ASSIGNMENT
The reply is to contain the full listing, repeated exactly, with pictures left out.
-- Opening Marker --
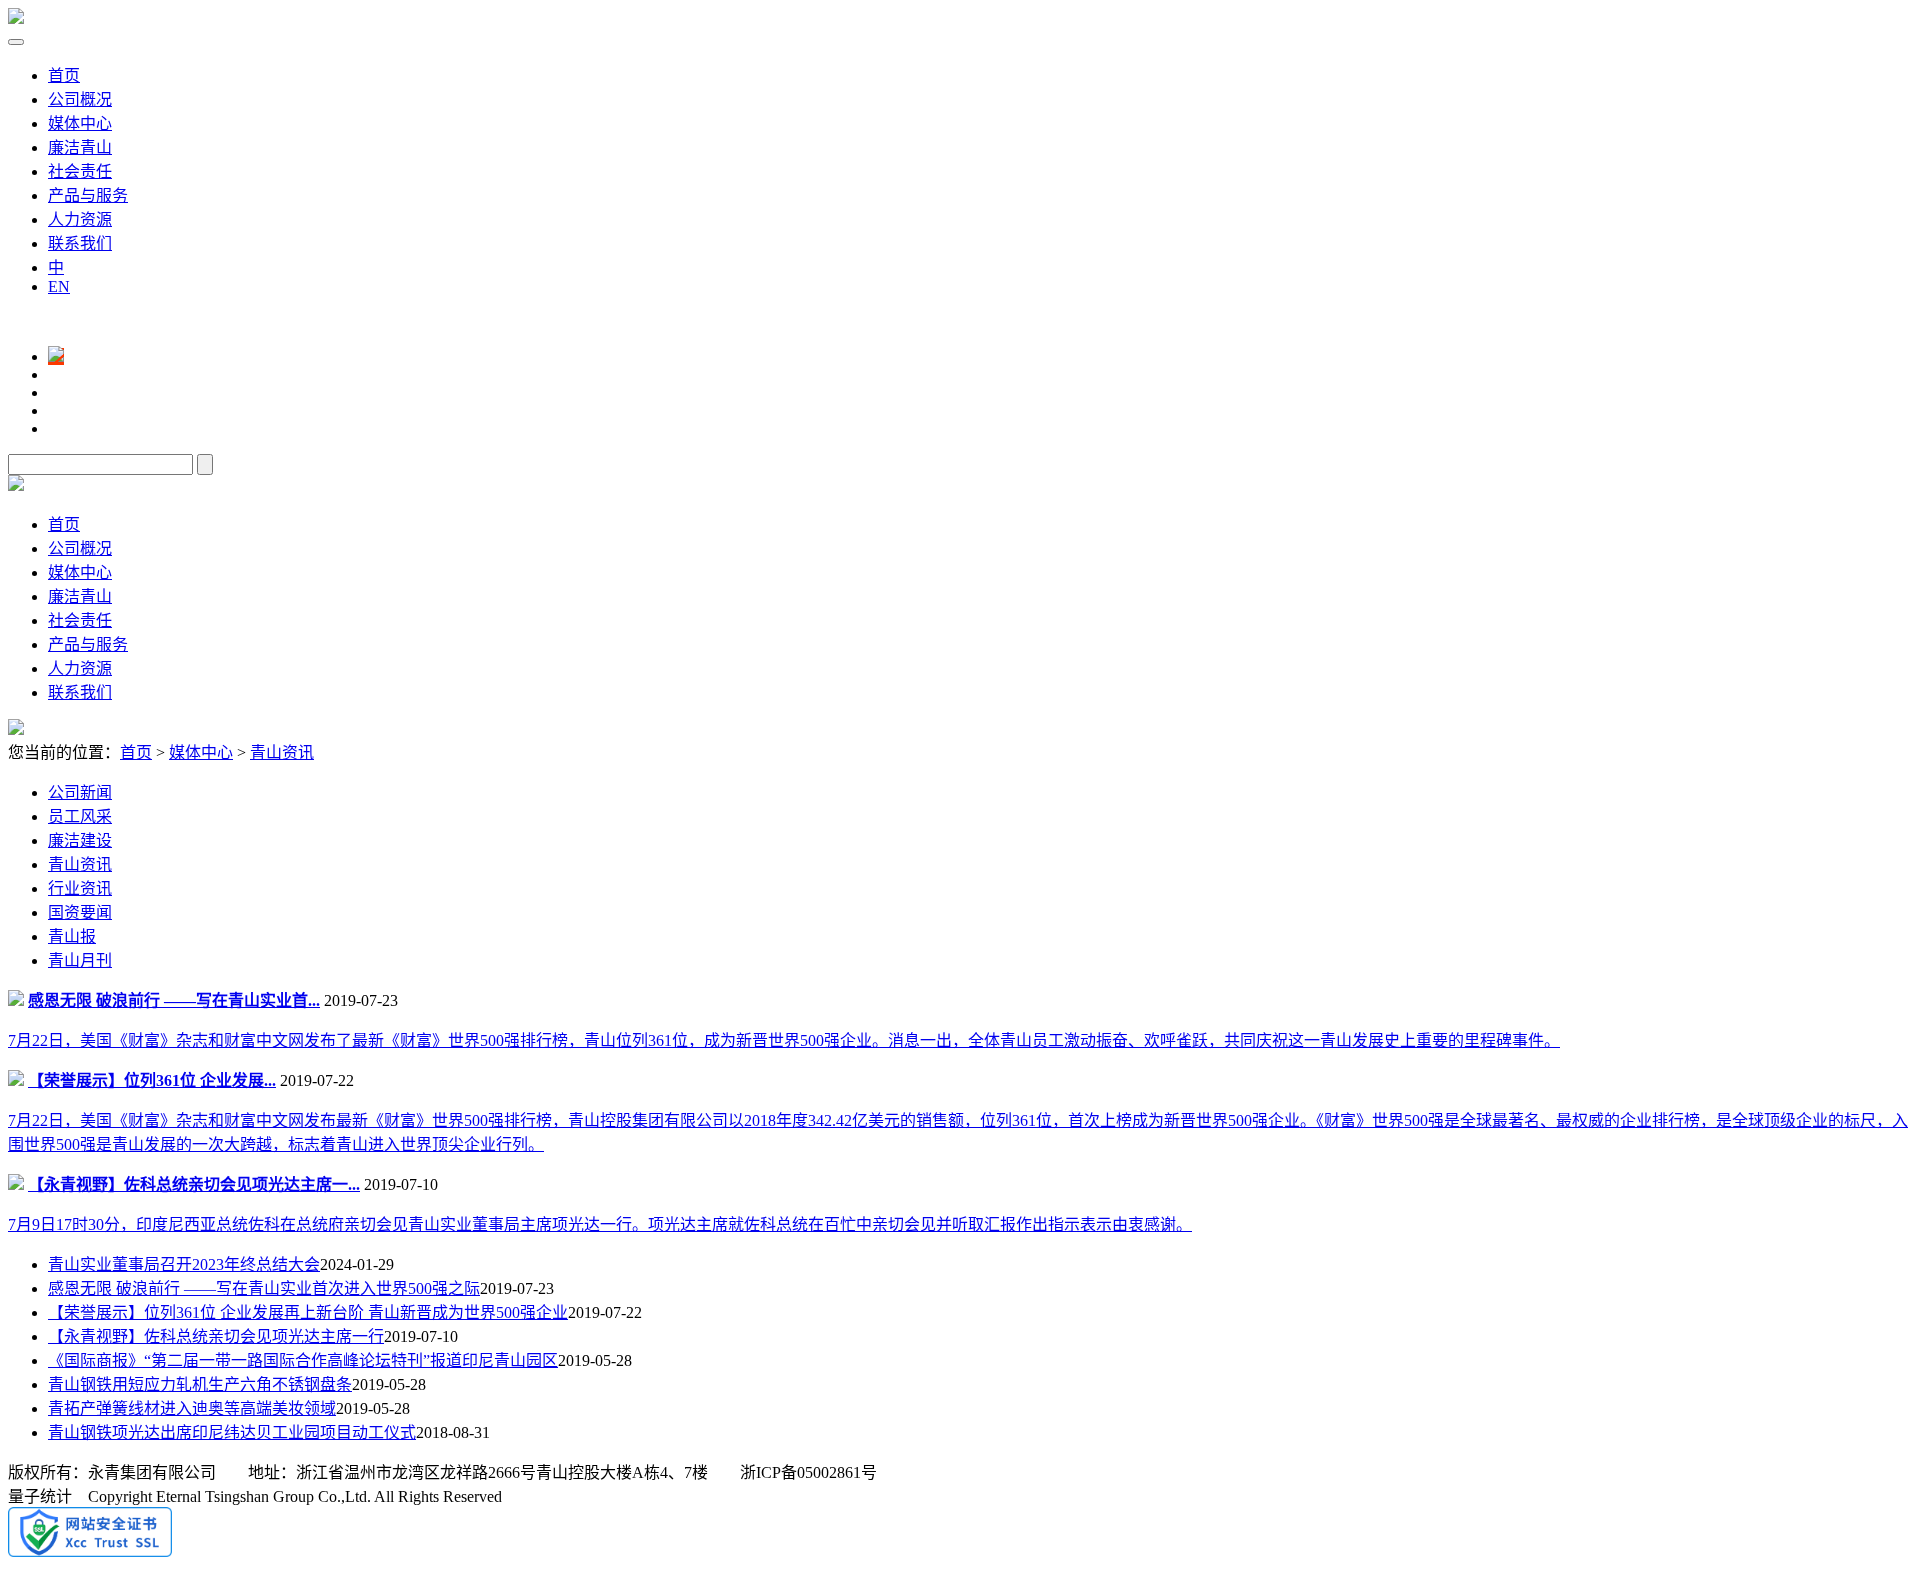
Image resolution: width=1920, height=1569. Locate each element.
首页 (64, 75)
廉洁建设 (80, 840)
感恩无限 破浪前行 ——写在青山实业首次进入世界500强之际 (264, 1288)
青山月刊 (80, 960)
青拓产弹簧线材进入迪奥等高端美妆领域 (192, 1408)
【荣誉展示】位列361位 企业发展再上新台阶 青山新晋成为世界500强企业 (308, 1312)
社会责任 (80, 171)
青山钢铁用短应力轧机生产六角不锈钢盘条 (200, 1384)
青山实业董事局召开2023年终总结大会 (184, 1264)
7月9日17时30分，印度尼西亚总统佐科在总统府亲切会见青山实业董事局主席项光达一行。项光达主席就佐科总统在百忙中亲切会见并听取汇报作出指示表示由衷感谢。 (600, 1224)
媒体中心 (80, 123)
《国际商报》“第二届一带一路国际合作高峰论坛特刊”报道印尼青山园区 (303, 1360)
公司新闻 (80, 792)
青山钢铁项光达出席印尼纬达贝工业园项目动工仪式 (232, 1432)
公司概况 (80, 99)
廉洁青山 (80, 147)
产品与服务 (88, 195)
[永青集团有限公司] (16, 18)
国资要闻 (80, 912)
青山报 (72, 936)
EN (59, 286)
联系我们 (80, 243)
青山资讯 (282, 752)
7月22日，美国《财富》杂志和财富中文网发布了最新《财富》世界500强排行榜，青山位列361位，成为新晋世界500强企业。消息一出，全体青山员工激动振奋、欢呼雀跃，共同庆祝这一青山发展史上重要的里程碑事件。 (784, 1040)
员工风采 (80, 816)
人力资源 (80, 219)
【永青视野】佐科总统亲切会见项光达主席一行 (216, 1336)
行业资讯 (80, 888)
-- Closing Marker --
RESULT
Image resolution: width=1920, height=1569. Locate each element.
首页 (64, 75)
廉洁建设 (80, 840)
感恩无限 破浪前行 ——写在青山实业首次进入世界500强之际 (264, 1288)
青山月刊 (80, 960)
青拓产弹簧线材进入迪奥等高端美妆领域 (192, 1408)
【荣誉展示】位列361位 企业发展再上新台阶 青山新晋成为世界500强企业 (308, 1312)
社会责任 (80, 171)
青山钢铁用短应力轧机生产六角不锈钢盘条 (200, 1384)
青山实业董事局召开2023年终总结大会 (184, 1264)
7月9日17时30分，印度尼西亚总统佐科在总统府亲切会见青山实业董事局主席项光达一行。项光达主席就佐科总统在百忙中亲切会见并听取汇报作出指示表示由衷感谢。 (600, 1224)
媒体中心 (80, 123)
《国际商报》“第二届一带一路国际合作高峰论坛特刊”报道印尼青山园区 (303, 1360)
公司新闻 (80, 792)
青山钢铁项光达出席印尼纬达贝工业园项目动工仪式 (232, 1432)
公司概况 (80, 99)
廉洁青山 (80, 147)
产品与服务 (88, 195)
[永青集团有限公司] (16, 18)
国资要闻 (80, 912)
青山报 (72, 936)
EN (59, 286)
联系我们 (80, 243)
青山资讯 (282, 752)
7月22日，美国《财富》杂志和财富中文网发布了最新《财富》世界500强排行榜，青山位列361位，成为新晋世界500强企业。消息一出，全体青山员工激动振奋、欢呼雀跃，共同庆祝这一青山发展史上重要的里程碑事件。 (784, 1040)
员工风采 (80, 816)
人力资源 (80, 219)
【永青视野】佐科总统亲切会见项光达主席一行 (216, 1336)
行业资讯 (80, 888)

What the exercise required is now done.